Control related provisions

Excisable goods stored in the factory of a licensed manufacturer are deemed to be under excise control of the Authority until being removed from factory or exported from Ethiopia or even destroyed pursuant to the excise law provisions. The new law has imposed obligations on manufacturers for the purpose of assisting the Authority’s control effort. With a view to ensuring proper accounting of excisable goods under excise control, manufacturers have the duty to keep metering/measuring equipment in order to take an account of or gauge the excisable goods and materials. The new excise law also imposes other obligations on manufacturers, including duty to record and document, for the purpose of proper accounting of excisable goods.

Further, the new excise law provides that the Ministry of Finance may issue a directive requiring the affixing of excise stamps on some products. Nonetheless, the scope and details of excise stamps will be known when the directive is issued.
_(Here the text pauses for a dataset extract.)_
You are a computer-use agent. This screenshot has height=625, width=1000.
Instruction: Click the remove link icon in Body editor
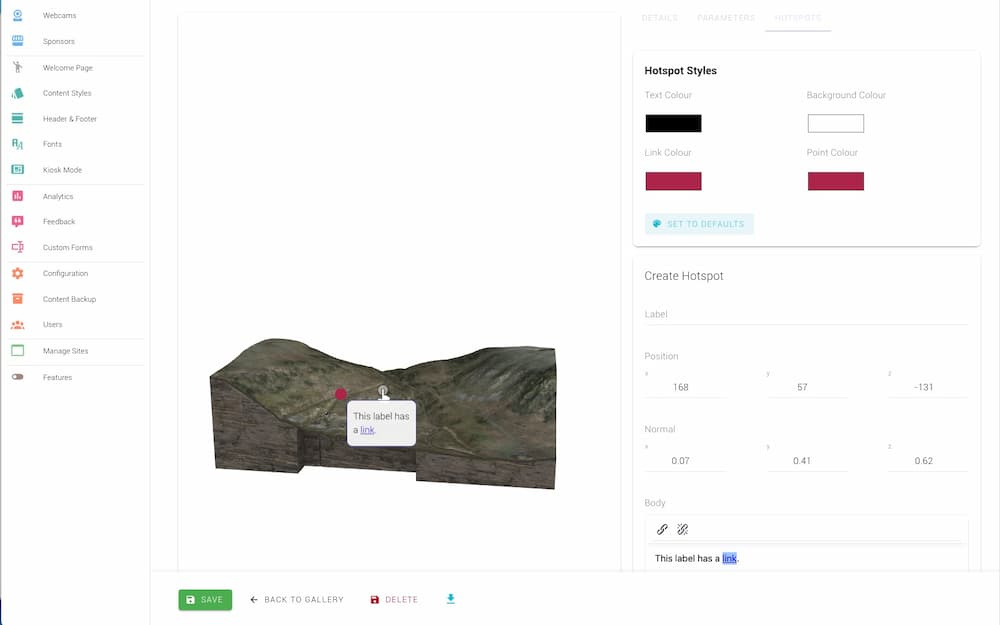(683, 529)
The excise stamp regime is expected to optimize the revenue collection, assist in tracking excisable products and reduce the prevalence of counterfeit goods in Ethiopia.

Goods not liable to excise tax and refunds The new excise law specifies goods not subject to excise tax (exempt) including but not limited to: goods exported under customs control or stored in approved warehouses; goods destroyed before their removal from the factory with the pre-approval of the Ministry of Finance; and goods supplied to entities that are exempted from excise by law or instances where such goods are lost or destroyed by accident or other unavoidable causes. With respect to goods to be destroyed with the preapproval of the Ministry, one contentious issue we expect to trouble manufacturers of excisable products is the speed in which the Ministry responds to the request for the pre-approval.

Further, the new excise law provides that the Authority may refund the excise tax paid to tax payers provided that: the goods have been damaged or stolen during the voyage or transportation to Ethiopia; the goods have been damaged or destroyed while subject to excise control; the buyer has returned the goods to the seller in accordance with the contract of sale; or the excisable goods have been used by a registered manufacturer to manufacture excise tax exempted goods.

Offences and administrative penalties

A breach of the new excise tax law by a licensee has consequences having administrative and criminal implications. A breach of some of the provisions of the new proclamation could result in double the excise tax that would have been payable while some of the rather serious offenses could result in a rigorous imprisonment of up to 7 years and a fine of 200,000 Ethiopian Birr. Finally, it is noteworthy that the Tax Administration Proclamation No. 983/2016 is to apply on matters and offenses not specifically covered under the new excise law


The information contained in this legal update is only for general information purposes. Nothing herein shall be considered and relied upon as a legal advice or a substitute thereto.